Note 3 – Restructuring and Impairments

The Company continuously monitors market developments, industry trends and changing customer needs and in response, may undertake restructuring actions, as necessary, to execute management’s strategy, streamline operations and optimize the Company’s cost structure. Restructuring actions may include the realignment of existing manufacturing footprint, facility closures, or similar actions, either in the normal course of business or pursuant to significant restructuring programs.

These actions may result in employees receiving voluntary or involuntary employee termination benefits, which are mainly statutory requirements or other contractual agreements. Voluntary termination benefits are accrued when an employee accepts the related offer. Involuntary termination benefits are accrued upon the commitment to a termination plan and when the benefit arrangement is communicated to affected employees, or when liabilities are determined to be probable and estimable, depending on the existence of a substantive plan for severance or termination.

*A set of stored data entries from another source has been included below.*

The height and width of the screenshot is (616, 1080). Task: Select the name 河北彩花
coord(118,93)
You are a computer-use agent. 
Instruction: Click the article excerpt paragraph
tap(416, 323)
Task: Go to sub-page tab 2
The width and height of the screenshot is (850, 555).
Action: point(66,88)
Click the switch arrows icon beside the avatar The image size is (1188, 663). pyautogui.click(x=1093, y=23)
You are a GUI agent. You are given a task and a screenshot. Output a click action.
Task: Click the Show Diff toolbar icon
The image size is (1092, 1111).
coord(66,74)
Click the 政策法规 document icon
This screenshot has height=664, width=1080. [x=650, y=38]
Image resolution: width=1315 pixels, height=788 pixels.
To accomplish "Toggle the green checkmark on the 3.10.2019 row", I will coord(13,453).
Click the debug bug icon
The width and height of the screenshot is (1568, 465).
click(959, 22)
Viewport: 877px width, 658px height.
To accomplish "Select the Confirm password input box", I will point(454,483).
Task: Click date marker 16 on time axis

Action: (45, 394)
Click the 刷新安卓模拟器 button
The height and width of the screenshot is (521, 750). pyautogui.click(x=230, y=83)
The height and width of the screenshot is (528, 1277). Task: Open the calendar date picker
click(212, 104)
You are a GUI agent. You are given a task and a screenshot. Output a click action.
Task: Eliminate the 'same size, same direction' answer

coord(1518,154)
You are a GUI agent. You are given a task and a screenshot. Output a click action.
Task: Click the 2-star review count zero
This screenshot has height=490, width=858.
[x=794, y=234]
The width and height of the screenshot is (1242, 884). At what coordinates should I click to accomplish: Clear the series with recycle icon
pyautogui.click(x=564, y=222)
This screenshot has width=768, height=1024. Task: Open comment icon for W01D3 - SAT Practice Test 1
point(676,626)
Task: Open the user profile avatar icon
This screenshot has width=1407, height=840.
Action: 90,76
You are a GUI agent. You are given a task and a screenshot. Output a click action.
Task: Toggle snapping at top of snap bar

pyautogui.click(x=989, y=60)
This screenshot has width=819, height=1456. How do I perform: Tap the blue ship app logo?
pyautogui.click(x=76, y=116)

Manufacturing Footprint Rationalization

During 2019, the Company committed to a restructuring plan (“Plan”) to improve the Company’s manufacturing productivity and rationalize its footprint. Under this Plan, the Company relocated and consolidated certain automotive electronics manufacturing plants in North America and China.

During the three months ended March 31, 2023, the Company did not recognize any restructuring expense. During the three months ended March 31, 2022, the Company recognized restructuring expense of $50 for employee separation costs and $101 for other costs.

The Company has recorded approximately $10,359 of restructuring expenses since the inception of this program and as of March 31, 2023, $588 remains accrued.

Other Restructuring Activities

The Company has undertaken several discrete restructuring actions. During the three months ended March 31, 2023, the Company recognized $1,206 for employee separation costs and $63 of other costs. During the three months ended March 31, 2022, the Company recognized $30 for other costs. These restructuring expenses were primarily associated with restructuring actions focused on the reduction of global overhead costs.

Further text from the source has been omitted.